At time t3, the skew register 43 is again clocked by the clock pulse CP. In accordance with the foregoing example, that flip-flop of the skew register holding the second most significant bit is switched from its "1" state to its "0" state at time t3. The MSB detector 44 responds to the new contents of the skew register 43 to drive the S1 lead low and to detect the next most significant "1" of the skew register contents. For instance, if the next most significant "1" is the eighth bit from the left, the S7 lead will at this time be driven high. The S7 signal will enable its corresponding NAND gates in the skew nets 19 to skew transfer the data another single power of 2 increment. The S7 signal also inhibits the binary "1" in the eighth bit position of the skew code such that at time t4 that flip-flop of the skew register which holds the eighth most significant bit will be switched from the "1" state to the "0" state. By time t4 the second incremental power of 2 skew transfer has occurred and the resulting skewed data has again been placed in the selected register. If there are binary "1"s in the ninth and 10th positions of the skew code, the FIG. 4A apparatus continues to respond in the manner described above to provide additional incremental powers of 2 skew transfers.

Whenever the MSB detector 44 detects that all of the bit positions of the skew register 43 are "0"s, it provides an all "0"s signal to sequence controller 41. Sequence controller 41 responds to the all "0"s condition to terminate the ENIN and the ENMSB signal and to initiate other execution signals (not shown) which cause the function generator 17 (FIG. 1) to execute the function called for by the operation code.

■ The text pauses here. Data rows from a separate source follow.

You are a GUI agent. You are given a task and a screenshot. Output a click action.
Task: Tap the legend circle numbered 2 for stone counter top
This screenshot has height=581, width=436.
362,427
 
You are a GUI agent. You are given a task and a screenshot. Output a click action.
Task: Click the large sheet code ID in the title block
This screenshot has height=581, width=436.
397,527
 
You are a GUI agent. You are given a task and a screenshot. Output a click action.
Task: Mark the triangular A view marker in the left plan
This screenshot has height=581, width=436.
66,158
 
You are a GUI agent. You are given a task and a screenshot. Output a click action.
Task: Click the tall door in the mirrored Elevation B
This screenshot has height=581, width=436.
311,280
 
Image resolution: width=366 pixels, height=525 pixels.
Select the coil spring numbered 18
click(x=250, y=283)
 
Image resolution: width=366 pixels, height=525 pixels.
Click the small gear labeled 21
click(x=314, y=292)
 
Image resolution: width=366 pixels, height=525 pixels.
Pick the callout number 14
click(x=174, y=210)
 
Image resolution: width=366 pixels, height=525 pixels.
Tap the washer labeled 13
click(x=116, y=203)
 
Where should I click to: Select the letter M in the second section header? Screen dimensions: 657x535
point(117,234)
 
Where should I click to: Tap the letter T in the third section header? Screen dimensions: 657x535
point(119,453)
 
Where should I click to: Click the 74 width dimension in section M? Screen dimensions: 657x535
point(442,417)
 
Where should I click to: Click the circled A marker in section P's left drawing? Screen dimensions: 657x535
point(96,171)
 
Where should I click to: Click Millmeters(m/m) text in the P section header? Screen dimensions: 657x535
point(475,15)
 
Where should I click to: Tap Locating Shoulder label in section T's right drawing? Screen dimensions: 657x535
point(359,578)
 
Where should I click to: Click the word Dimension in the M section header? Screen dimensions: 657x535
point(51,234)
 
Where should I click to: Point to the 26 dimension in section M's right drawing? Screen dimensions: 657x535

The FIG. 4A control apparatus described above is, of course, an exemplary embodiment illustrating the technique of interpreting a skew distance code so as to provide control signals on the proper control leads during successive clock times to effect successive 2x increments of data transfer. The sum of the 2x increments is then equal to the total amount of shift called for by the OP CODE.

It will thus be seen that the objects as set forth above, among those made apparent from the preceding description, are efficiently attained and certain changes may be made in the illustrated structures without departing from apparatus which embodies the invention.